The November 2 elections whittled away at the Democratic majority in the U.S. Senate and gave the Republicans control once again of the House of Representatives.

So what prompted so many people to vote for the GOP -- the very same party that got this nation into the current economic mess?

Two things that go hand in hand: Lies and money.

The lies came via the campaign ads and partisan propaganda. The money to pay for them came from the corporations to whom the U.S. Supreme Court awarded the keys to the floodgates through its decision in a little case known as Citizens United. Big business can now pump unlimited funds into the election process to further its own interests, little people be damned.

To convince the voter of the need to vote Republican, and thereby preserve the greedy comfort of the very rich, the ads twist reality better than any circus contortionist.

I've heard ads slamming Democrats for supporting "Obama's bank bailout" -- even though it was actually Bush's bank bailout.

I've heard ads slamming Democrats for supporting "Obama's auto bailout" -- even though it was actually Bush's idea.

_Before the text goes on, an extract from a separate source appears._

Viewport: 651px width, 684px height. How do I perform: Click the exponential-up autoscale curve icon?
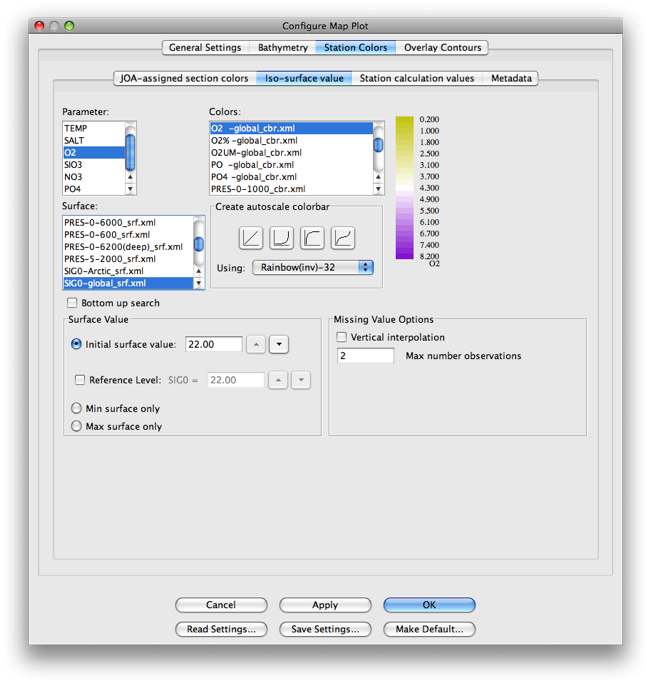pyautogui.click(x=282, y=237)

I've heard ads slamming Democrats for supporting "Obama's tax increases" -- even though Obama actually cut most people's taxes.

I've heard ads slamming Democrats for supporting "government-run health care" -- even though the same old greedy insurance companies will still be running it, and even though people love their government-run Medicare.

On a similar note, I've heard ads slamming "Obamacare" as if there's something wrong with wanting insurers to cover children with pre-existing conditions.

And I've heard ads slamming "Obamacare" as if there's something wrong with wanting insurers to continue your coverage when you get sick and really need it.

The ads are designed to appeal to emotion (usually fear), to strike the audience at a primal level that bypasses the filter of critical thought. It's a technique that folks like Rush Limbaugh and Glenn Beck have mastered quite profitably.

And it's a technique that works because it's much harder to think independently than it is to passively absorb whatever Fox News and the campaign airwaves happen to throw your way.

Thomas Jefferson once wrote, "Convinced that the people are the only safe depositories of their own liberty, and that they are not safe unless enlightened to a certain degree, I have looked on our present state of liberty as a short-lived possession unless the mass of the people could be informed to a certain degree."

I don't think Jefferson had the Fox News kind of "information" in mind, nor the kind of "enlightenment" that comes with corporate-sponsored campaign propaganda.

And so, by Jefferson's own reasoning, we appear to be reaching the end of true liberty -- if we really ever had it at all.

1 comment:

  1. A choice between corporate Democrats and tea party Republicans is not much of a choice. We've got a lot of work to do, building a multiparty democracy from the grassroots, but it's the only way we're going to get a government that responds to the people.